De un juicio se suele esperar que brote la verdad. El caso Dreyfus sirvió para que la sociedad francesa descubriera el carácter maligno del antisemitismo que albergaba. Del juicio del Procés no saldrá nada bueno. Nada bueno para nadie. Ni para los catalanes independentistas, ni para los que no lo somos. Esto es así porqué no hay una verdad que la mayoría de la sociedad catalana esté dispuesta a compartir. Cada cual tiene la suya, codificada durante años por medios y redes afines.

Y sin verdad compartida, el país recibirá la sentencia más dividido que nunca. Los grandes juicios supusieron momentos de pedagogía colectiva, como ocurrió con el de O.J. Simpson. Aquí no. La señal que emite la sala del Supremo es única, peró cada cual la ve a su manera, aderezada por la labor impía de comentaristas y agitadores digitales que sólo buscan reafirmar convicciones. La propaganda devora todos los matices, ciega todas las enseñanzas.
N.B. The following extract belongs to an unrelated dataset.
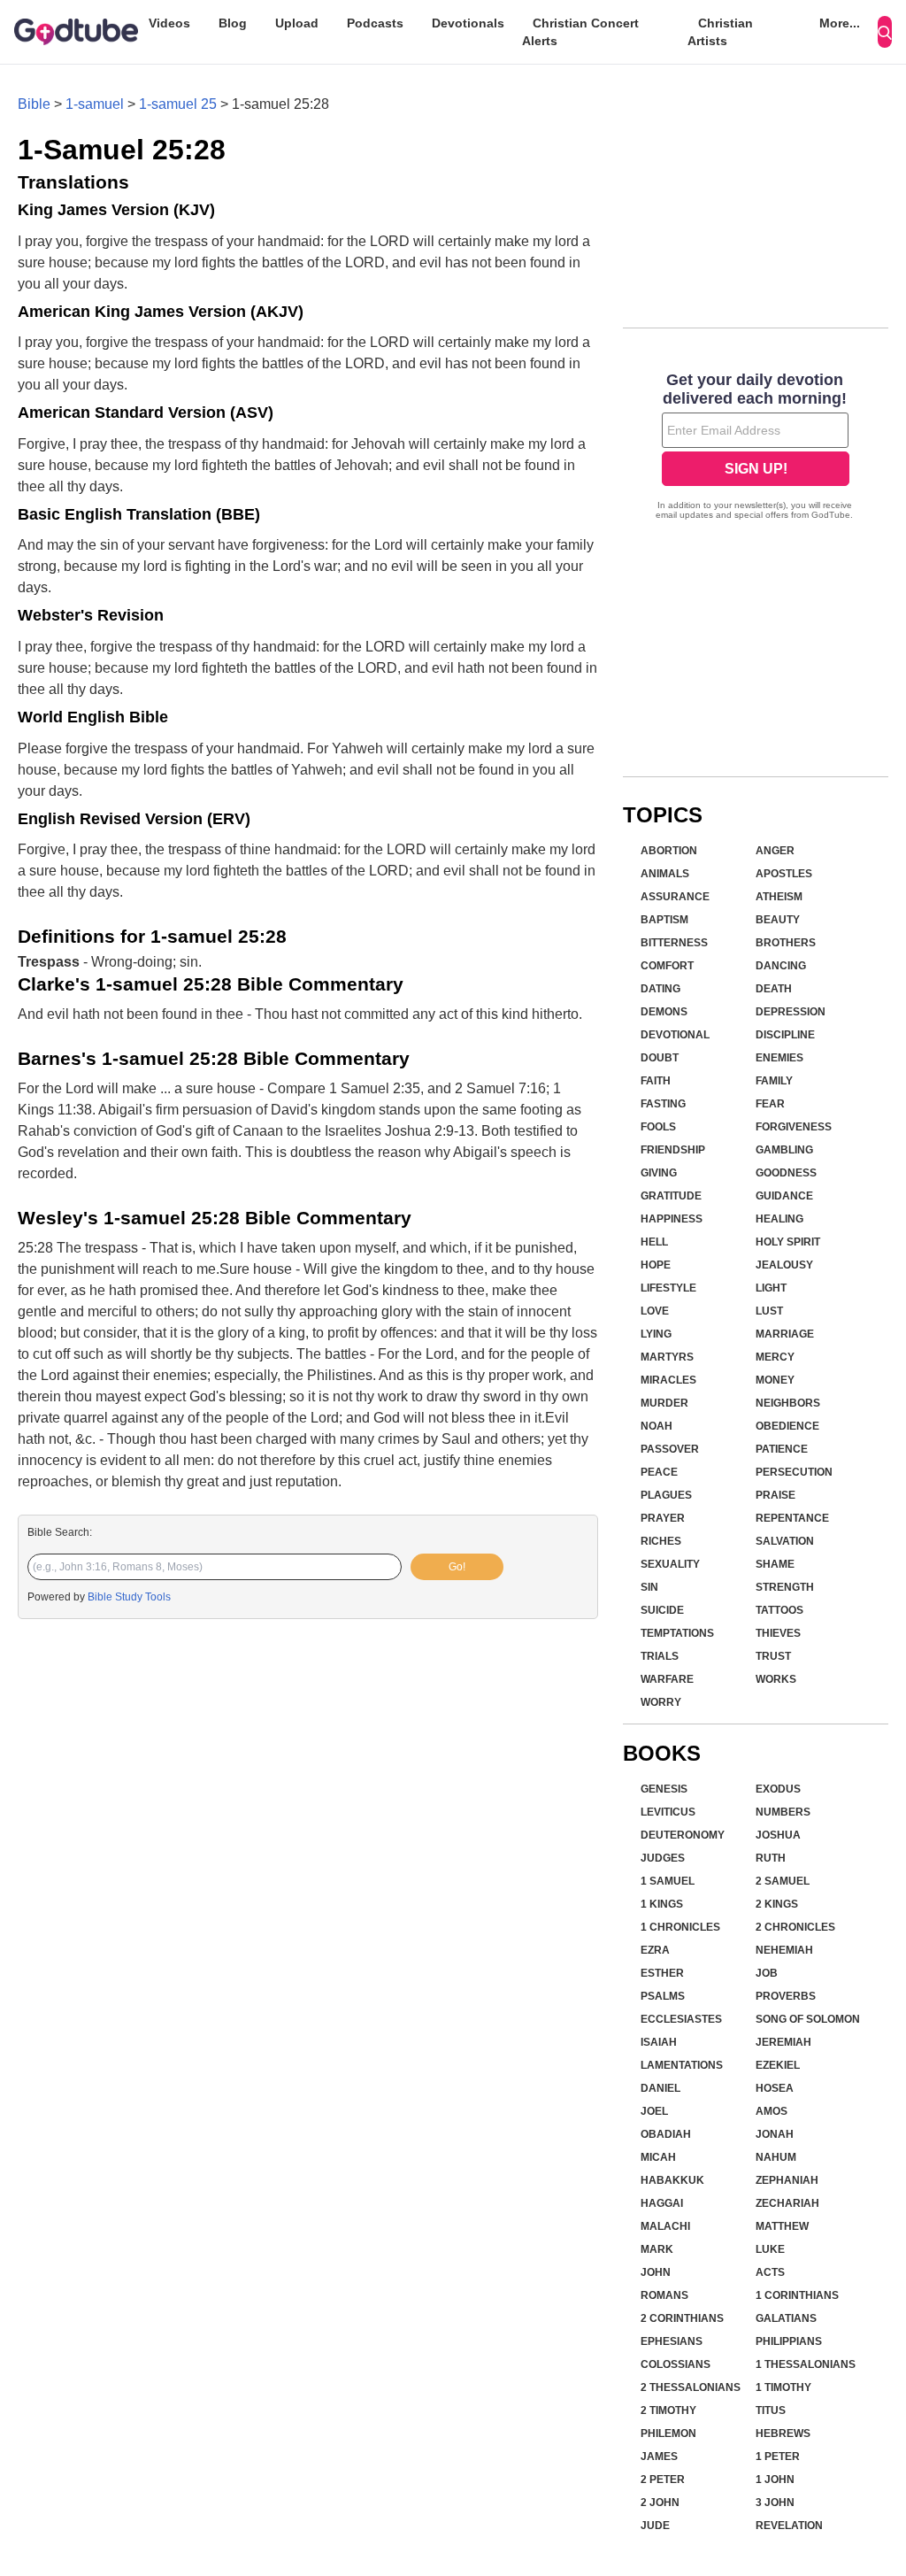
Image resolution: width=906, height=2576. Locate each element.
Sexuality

Los que somos capaces de indignarnos, a la vez, por las revelaciones del comisario Castellví y por las mentiras de Millo somos cuatro gatos. Es una lástima, porque el juicio tiene su qué. Ha permitido certificar la aberración policial del 1-O, y atestar la conducta desabrida de un Parlament que se pasó por el forro el Estatut. Ha confirmado que la violencia necesaria para fundamentar los delitos más graves no asoma por ninguna parte pero ha dejado constancia de la irresponsabilidad de los líderes del Procés.

Sin embargo, no habrá verdad compartida, porque la única verdad posible sería la de que hemos sido víctimas de un inmenso disparate protagonizado por políticos insolventes. Mariano Rajoy y Carles Puigdemont. El uno no vio venir el tsunami y el otro tiró por la calle de en medio sabiendo, como le dijeron los Mossos, y como le dijimos algunos, que quebrantar la ley desde las instituciones no iba a alumbrar nada bueno.